The energy sector
The energy sector is a case in point. Despite the push to reduce carbon emissions, the energy sector, and especially the oil and gas industry, is still vital to Canada. If anything, the sector’s importance to the Canadian economy has increased over the past several years. In 2020, energy products comprised 18.4 per cent of Canada’s total exports to the United States, up from 8.7 per cent in 1998. And over the first four months of 2021, that ratio has grown even further, with energy products accounting for 21.9 per cent of Canada’s total exports to the United States.
There is little sign that the Biden administration will offer any relief. The president wasted little time in cancelling the Keystone XL pipeline project, which was not too surprising because he campaigned on the issue.

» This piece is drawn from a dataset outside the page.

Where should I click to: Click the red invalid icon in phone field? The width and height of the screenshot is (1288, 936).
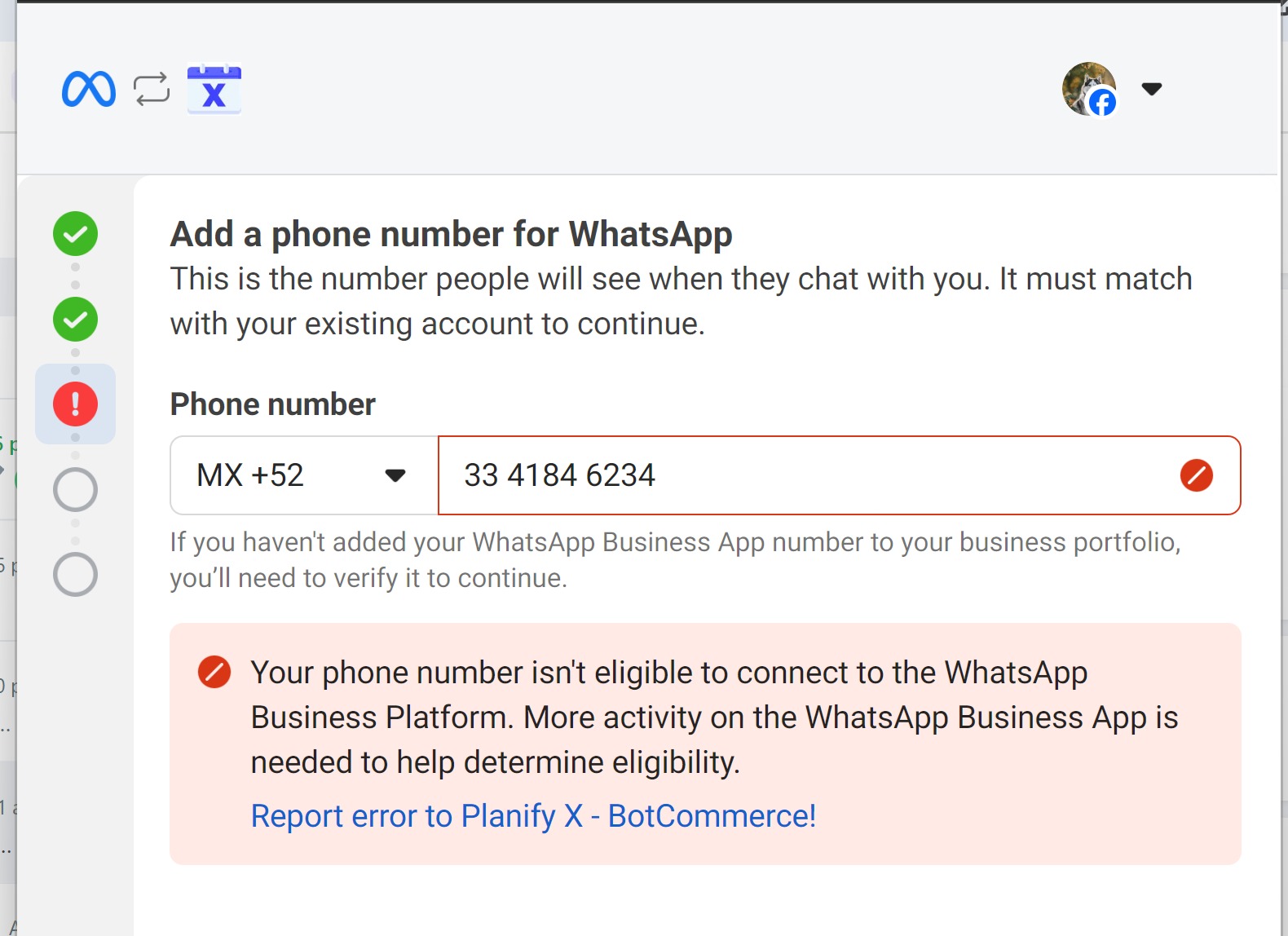(1196, 475)
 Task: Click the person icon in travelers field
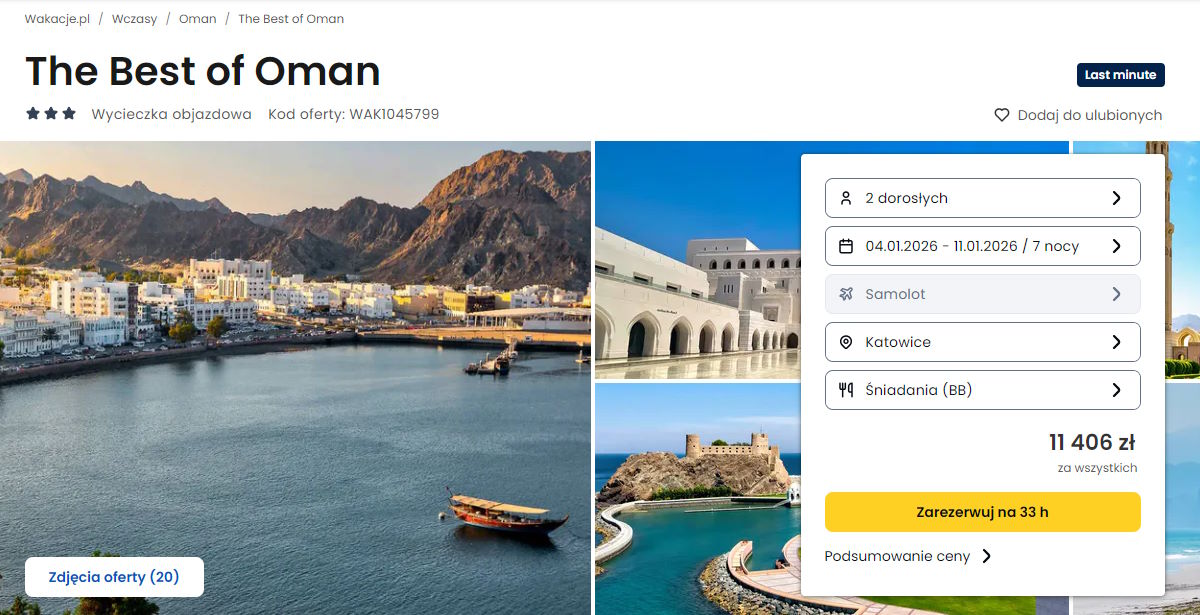pyautogui.click(x=846, y=198)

MIDDLE MARKET INSIGHT: The energy sector’s importance to the Canadian economy has increased over the past several years. In the first four months of 2021, energy products accounted for 21.9 per cent of Canada’s total exports to the United States.
What has been more surprising, though, is Biden’s lack of action on the shutdown of Enbridge’s Line 5 pipeline by Michigan Governor Gretchen Whitmer despite the pipeline’s importance to the U.S. economy. Enbridge reports that shutting down Line 5 would result in a shortage of approximately 45 per cent of existing demand for gas, diesel and jet fuel in an area that includes Ohio, Pennsylvania, Michigan, Ontario and Quebec.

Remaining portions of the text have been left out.